▶ [WORK ORDER] All that should come back is the lines of the data below from the one containing "The height and width of the screenshot is (687, 1344)." to the one containing "This screenshot has height=609, width=1021.", inclusive, exactly as they stand.

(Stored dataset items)

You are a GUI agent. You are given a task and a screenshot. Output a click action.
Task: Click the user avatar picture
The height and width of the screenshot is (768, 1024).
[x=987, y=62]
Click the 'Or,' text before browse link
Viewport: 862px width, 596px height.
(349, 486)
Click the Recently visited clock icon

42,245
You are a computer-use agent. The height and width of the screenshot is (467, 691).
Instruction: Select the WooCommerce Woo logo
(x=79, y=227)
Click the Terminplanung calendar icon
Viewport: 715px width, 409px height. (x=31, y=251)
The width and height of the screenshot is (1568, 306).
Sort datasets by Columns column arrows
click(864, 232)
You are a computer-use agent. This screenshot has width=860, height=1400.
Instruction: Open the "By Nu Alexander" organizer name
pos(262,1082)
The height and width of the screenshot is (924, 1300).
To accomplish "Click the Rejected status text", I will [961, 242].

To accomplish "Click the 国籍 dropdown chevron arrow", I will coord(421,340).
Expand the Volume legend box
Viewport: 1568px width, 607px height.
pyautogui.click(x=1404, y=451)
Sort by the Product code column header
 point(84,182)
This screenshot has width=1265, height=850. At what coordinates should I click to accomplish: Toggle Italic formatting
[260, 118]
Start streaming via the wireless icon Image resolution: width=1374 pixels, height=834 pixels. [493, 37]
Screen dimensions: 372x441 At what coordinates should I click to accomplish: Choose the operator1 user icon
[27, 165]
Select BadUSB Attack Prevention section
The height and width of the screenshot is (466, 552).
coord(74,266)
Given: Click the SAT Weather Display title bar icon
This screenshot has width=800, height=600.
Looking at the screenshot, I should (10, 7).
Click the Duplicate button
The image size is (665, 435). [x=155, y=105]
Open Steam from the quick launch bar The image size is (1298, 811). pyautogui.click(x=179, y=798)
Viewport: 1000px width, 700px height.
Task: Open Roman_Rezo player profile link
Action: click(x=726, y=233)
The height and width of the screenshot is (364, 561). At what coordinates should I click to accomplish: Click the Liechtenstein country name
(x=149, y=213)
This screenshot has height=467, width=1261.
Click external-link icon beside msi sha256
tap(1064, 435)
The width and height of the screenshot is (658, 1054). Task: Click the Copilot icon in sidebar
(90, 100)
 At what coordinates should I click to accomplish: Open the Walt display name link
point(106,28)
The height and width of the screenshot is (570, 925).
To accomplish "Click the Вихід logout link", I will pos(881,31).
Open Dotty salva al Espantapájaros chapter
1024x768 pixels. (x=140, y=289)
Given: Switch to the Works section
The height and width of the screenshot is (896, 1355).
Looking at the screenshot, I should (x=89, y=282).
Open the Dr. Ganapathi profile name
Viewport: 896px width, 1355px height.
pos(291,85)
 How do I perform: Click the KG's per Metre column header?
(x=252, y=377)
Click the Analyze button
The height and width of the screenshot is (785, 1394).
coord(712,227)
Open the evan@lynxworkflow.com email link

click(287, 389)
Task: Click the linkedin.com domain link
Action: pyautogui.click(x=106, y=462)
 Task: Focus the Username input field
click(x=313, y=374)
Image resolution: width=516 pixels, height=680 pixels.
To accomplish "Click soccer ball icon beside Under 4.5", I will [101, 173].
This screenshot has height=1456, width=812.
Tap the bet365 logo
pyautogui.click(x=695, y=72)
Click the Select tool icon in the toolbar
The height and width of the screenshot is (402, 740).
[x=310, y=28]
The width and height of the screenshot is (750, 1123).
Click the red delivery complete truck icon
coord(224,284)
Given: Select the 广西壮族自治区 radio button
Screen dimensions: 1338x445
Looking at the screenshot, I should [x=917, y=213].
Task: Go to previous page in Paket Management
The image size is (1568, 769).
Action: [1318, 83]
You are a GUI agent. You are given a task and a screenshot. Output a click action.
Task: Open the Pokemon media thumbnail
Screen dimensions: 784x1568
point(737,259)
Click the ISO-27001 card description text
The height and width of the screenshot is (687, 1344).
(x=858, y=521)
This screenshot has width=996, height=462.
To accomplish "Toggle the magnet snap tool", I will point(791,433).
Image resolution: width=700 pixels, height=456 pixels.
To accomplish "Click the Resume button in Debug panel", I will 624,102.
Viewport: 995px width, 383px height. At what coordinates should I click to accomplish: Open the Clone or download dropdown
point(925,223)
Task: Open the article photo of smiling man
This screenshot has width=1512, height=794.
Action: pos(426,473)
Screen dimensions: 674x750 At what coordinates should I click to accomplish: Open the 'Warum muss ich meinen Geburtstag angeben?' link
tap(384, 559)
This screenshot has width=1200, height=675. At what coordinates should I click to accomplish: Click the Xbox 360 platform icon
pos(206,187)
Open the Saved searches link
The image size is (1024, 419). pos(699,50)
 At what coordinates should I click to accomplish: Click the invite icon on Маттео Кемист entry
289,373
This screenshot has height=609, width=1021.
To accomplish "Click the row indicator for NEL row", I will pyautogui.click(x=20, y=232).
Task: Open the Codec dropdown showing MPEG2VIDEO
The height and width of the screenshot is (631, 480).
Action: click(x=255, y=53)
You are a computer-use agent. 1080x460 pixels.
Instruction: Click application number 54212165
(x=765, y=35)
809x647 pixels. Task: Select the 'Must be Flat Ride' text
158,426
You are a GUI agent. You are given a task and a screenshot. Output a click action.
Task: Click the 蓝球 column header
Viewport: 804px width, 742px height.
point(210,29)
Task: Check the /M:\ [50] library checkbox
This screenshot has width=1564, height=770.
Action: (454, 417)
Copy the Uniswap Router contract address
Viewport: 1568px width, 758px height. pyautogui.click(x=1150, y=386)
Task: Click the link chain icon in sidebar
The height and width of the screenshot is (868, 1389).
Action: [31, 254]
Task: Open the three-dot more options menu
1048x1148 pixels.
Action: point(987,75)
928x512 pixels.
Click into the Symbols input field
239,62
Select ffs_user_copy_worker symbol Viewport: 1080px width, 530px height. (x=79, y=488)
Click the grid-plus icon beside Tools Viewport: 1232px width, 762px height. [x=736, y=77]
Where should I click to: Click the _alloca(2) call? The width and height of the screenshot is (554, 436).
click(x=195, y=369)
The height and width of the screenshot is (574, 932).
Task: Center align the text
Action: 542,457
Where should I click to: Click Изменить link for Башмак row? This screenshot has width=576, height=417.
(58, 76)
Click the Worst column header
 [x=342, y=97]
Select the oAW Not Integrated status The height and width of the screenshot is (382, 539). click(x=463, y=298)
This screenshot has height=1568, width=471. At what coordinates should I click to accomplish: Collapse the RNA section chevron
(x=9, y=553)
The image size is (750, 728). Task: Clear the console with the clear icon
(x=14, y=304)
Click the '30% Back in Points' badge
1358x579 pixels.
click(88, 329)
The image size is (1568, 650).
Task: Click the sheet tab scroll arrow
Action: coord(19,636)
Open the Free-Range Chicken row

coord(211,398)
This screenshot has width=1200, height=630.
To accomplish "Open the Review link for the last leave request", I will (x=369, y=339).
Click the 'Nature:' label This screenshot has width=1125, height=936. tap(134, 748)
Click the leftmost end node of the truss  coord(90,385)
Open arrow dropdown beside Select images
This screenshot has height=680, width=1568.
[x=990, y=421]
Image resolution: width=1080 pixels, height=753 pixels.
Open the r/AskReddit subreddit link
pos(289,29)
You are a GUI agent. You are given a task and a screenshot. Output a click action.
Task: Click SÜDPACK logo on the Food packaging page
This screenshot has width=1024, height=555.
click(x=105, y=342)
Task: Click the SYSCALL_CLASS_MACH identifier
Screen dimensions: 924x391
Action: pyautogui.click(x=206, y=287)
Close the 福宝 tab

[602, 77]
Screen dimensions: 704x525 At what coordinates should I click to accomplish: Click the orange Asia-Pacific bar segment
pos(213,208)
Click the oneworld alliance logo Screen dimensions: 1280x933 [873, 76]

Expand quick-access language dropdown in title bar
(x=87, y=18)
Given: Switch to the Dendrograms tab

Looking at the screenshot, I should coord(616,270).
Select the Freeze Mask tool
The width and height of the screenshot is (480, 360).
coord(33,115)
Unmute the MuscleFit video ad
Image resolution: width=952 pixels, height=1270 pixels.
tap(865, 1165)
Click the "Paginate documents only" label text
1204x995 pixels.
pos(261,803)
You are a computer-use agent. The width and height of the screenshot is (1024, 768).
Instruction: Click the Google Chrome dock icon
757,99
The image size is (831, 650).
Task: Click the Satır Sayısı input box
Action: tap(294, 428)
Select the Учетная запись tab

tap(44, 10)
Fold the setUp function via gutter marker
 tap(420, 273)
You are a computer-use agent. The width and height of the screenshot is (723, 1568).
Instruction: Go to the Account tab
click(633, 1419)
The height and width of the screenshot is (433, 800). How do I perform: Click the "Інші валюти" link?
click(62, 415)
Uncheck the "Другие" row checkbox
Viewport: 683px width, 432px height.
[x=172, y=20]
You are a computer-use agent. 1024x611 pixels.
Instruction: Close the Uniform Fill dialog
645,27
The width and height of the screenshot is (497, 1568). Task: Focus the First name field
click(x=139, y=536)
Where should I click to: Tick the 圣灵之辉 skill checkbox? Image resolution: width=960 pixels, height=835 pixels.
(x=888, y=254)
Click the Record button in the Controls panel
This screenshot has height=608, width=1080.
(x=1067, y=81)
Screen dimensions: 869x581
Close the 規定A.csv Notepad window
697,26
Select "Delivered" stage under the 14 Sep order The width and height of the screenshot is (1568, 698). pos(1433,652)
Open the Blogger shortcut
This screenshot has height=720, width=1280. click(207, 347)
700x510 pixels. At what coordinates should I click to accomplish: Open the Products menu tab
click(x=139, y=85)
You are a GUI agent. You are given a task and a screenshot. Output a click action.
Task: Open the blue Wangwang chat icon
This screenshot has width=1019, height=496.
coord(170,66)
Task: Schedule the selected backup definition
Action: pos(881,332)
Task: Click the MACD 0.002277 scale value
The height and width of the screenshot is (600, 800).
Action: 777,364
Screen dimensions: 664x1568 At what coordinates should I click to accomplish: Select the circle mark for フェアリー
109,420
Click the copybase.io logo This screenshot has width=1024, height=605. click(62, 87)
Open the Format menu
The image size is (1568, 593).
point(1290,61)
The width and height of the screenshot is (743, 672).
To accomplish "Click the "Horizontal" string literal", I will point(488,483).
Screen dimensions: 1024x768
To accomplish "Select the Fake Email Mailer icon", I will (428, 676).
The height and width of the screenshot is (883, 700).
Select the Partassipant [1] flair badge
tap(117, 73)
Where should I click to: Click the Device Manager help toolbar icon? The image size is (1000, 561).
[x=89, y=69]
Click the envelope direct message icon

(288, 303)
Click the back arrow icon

▶ [REPLY TO THE EXERCISE]
The height and width of the screenshot is (687, 1344).
(x=858, y=521)
This screenshot has width=996, height=462.
To accomplish "Toggle the magnet snap tool", I will point(791,433).
Image resolution: width=700 pixels, height=456 pixels.
To accomplish "Click the Resume button in Debug panel", I will 624,102.
Viewport: 995px width, 383px height. At what coordinates should I click to accomplish: Open the Clone or download dropdown
point(925,223)
Task: Open the article photo of smiling man
This screenshot has width=1512, height=794.
Action: pos(426,473)
Screen dimensions: 674x750 At what coordinates should I click to accomplish: Open the 'Warum muss ich meinen Geburtstag angeben?' link
tap(384, 559)
This screenshot has width=1200, height=675. At what coordinates should I click to accomplish: Click the Xbox 360 platform icon
pos(206,187)
Open the Saved searches link
The image size is (1024, 419). pos(699,50)
 At what coordinates should I click to accomplish: Click the invite icon on Маттео Кемист entry
289,373
This screenshot has height=609, width=1021.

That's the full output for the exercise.